Wie und warum konnte sich Spiel im Laufe der Evolution entwickeln? Diese Frage ist wohl eine der meistgestellten, wenn sich Forscher mit der Evolution des Spiels beschäftigen.
Es gibt viele Veröffentlichungen zu dem Spiel der Menschen – aber was hat es mit dem Spiel der Tiere auf sich? Welche Tiere spielen, wo setzt das Spiel in der Entwicklung der Lebewesen an und vor allem warum wird gespielt?

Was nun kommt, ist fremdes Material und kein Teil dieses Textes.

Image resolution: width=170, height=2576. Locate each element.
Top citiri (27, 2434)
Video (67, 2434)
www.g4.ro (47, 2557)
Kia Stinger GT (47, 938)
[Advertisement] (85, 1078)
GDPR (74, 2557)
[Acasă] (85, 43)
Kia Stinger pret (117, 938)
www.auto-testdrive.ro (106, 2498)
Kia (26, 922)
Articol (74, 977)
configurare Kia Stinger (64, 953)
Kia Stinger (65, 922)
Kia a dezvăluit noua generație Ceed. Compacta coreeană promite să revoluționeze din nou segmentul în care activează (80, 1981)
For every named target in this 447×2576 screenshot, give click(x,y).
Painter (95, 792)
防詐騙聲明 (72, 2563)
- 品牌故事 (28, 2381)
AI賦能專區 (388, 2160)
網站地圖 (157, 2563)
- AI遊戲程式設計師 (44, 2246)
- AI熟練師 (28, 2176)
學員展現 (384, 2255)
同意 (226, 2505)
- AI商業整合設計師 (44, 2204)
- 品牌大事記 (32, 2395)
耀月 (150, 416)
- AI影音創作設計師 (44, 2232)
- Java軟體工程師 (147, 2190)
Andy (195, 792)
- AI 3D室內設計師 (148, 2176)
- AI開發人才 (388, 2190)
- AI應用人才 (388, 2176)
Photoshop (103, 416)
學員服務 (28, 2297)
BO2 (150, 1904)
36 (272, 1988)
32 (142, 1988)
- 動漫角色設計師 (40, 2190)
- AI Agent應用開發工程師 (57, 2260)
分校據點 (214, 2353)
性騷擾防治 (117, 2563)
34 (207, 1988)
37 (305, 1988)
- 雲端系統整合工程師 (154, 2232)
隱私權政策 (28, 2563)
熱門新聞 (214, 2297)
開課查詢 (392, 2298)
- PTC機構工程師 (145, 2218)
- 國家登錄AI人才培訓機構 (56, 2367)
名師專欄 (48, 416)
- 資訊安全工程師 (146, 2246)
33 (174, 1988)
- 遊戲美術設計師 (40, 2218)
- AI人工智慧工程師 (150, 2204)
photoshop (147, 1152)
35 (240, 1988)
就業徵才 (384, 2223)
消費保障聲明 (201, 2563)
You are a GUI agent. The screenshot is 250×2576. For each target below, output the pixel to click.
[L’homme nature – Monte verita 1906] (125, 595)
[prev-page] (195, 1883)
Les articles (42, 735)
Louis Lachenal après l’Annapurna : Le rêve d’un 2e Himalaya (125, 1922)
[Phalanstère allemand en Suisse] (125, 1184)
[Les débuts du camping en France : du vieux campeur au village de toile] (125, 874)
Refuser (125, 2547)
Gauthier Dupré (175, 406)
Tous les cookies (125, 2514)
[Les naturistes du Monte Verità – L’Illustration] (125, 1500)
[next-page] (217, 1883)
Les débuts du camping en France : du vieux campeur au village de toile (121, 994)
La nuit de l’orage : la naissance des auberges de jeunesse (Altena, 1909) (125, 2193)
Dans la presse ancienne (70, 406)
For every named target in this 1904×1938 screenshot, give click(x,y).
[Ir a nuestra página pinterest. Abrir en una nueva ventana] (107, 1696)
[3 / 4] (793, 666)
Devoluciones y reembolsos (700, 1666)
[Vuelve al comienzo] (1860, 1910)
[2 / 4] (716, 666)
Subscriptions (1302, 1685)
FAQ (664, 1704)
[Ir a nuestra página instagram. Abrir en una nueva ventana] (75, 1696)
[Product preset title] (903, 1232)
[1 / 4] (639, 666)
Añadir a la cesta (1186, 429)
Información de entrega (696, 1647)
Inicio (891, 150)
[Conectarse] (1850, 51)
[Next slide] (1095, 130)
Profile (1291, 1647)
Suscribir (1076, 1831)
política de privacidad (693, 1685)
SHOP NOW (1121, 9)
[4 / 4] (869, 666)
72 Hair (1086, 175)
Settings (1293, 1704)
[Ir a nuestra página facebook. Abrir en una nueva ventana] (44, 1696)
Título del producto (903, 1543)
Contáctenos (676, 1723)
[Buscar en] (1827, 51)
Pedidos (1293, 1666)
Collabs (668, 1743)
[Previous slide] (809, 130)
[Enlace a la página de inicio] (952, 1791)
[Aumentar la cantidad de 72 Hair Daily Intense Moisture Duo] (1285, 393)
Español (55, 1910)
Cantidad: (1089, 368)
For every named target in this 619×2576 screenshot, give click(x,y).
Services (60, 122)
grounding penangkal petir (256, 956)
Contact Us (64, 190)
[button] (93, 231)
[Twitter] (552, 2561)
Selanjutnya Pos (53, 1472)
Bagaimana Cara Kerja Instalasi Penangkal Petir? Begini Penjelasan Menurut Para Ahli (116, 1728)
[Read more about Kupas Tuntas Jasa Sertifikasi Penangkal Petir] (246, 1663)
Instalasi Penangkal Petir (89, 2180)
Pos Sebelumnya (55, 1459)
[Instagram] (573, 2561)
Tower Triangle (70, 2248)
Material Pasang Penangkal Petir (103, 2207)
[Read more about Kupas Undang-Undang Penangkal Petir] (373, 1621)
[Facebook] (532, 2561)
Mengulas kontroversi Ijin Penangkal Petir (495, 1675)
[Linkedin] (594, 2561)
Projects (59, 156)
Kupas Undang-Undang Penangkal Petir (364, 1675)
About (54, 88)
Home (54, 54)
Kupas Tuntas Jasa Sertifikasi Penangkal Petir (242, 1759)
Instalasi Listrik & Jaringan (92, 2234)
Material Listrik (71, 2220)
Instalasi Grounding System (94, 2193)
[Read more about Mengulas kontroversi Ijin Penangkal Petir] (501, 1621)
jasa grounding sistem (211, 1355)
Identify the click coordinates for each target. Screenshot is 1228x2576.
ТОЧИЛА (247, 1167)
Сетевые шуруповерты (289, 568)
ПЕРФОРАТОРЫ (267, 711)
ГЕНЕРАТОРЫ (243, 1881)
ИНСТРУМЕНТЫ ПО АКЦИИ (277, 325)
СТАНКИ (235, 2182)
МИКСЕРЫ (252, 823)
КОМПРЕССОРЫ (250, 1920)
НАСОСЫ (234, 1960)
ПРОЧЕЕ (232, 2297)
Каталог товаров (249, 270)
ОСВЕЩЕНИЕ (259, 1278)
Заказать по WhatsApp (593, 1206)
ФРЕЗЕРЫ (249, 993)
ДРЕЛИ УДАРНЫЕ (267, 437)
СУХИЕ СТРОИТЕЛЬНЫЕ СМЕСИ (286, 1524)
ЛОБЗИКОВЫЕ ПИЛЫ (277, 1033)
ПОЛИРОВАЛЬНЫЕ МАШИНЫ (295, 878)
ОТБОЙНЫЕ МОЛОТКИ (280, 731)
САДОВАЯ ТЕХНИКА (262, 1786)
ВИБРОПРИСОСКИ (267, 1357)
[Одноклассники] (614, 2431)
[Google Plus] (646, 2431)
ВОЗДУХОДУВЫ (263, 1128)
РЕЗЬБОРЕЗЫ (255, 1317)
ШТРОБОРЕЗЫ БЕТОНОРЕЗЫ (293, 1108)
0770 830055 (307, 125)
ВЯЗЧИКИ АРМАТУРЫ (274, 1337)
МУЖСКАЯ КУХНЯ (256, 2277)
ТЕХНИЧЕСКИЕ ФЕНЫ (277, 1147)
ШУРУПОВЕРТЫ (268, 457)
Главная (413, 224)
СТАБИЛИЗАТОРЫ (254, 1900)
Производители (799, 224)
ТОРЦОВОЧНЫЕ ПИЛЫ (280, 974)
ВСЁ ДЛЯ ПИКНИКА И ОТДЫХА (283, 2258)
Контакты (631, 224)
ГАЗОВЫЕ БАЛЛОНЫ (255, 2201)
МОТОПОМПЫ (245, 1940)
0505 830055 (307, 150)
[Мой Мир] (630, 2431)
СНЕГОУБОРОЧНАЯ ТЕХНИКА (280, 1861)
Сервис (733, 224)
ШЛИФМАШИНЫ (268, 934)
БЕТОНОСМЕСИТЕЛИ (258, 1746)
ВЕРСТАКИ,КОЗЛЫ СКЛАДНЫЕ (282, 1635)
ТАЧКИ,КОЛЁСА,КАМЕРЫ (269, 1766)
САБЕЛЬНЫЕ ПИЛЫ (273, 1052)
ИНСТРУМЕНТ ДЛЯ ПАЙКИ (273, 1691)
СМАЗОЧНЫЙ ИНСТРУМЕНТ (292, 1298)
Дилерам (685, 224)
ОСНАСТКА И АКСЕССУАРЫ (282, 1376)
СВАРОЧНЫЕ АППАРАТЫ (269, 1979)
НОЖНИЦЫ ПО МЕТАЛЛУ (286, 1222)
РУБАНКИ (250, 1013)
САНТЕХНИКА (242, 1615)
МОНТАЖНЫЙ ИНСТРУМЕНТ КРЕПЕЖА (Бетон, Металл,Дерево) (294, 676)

Als Elemente des Spiels lassen sich Zufall und Regel ausmachen. Diese Elemente sind ebenfalls Teil der Evolution. Zufällig auftretende Mutationen, die sich auf den Phänotyp auswirken und für Vielfältigkeit sorgen, werden durch (Selektions-)Kräfte gewissermaßen geordnet. Die Selektion sorgt dafür, dass die „geschaffene Mutation [...] vor die Frage des Überlebens gestellt [wird]“ (SCHÄFER, 1986, S. 429). Alles Lebensfähige ist zuerst möglich, doch spezielle Lebensbedingungen ordnen die verschiedenen, durch Zufall entstandenen, Lebensformen danach weiter. Doch wie er feststellt, lassen auch strenge Bedingungen Variationen zu. Liegt hier vielleicht die Begründung für das angeblich zweckfreie, überflüssig und sinnlos erscheinende Spielverhalten der Tiere, das energieaufwändig ist, Zeit verbraucht und gefährlich im Hinblick auf die nicht vorhandene Wachsamkeit gegenüber aufkommenden Gefahren ist?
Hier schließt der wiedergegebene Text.